** BEGIN TEXT **
I think he will convey to “lay people” why a so-called “blacklist” is one of the weakest forms of protection, showing that all you have to do is impersonate anyone not on it to sneak through the cracks.

The book is full of important discussions.  It has chapters like “Use identification less” and “Use authorization more.”  I have only one criticism of the book.  I would like to see us separate the notion of identity, on the one hand, and individual identification (or identifiers) on the other.  We need return to the original meaning of identity: the fact of being who or what a person or thing is.

As a simple example, suppose I'm a service provider building a chat room for children, and want to limit participation to children who are between 12 and 15.  Let me contrast two ways of doing this. 

In the first, all the children are given an identifier.  To get into the room, they present their identifier and prove they are the person to whom that identifier was given.  Then the chatroom system does a lookup in some public system linking identifier and age to make the access control decision.
** END TEXT **
** BEGIN PROVIDED DATA **
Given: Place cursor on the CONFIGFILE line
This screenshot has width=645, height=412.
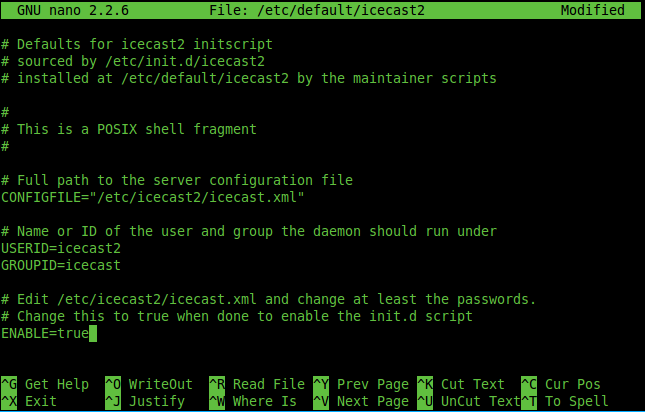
** END PROVIDED DATA **
— GOAL —
Reproduce, word for word, the portion of the passage on identity above that opens with the words containing "In the first, all" and closes with "access control decision.".

— ANSWER TO THIS TASK —
In the first, all the children are given an identifier.  To get into the room, they present their identifier and prove they are the person to whom that identifier was given.  Then the chatroom system does a lookup in some public system linking identifier and age to make the access control decision.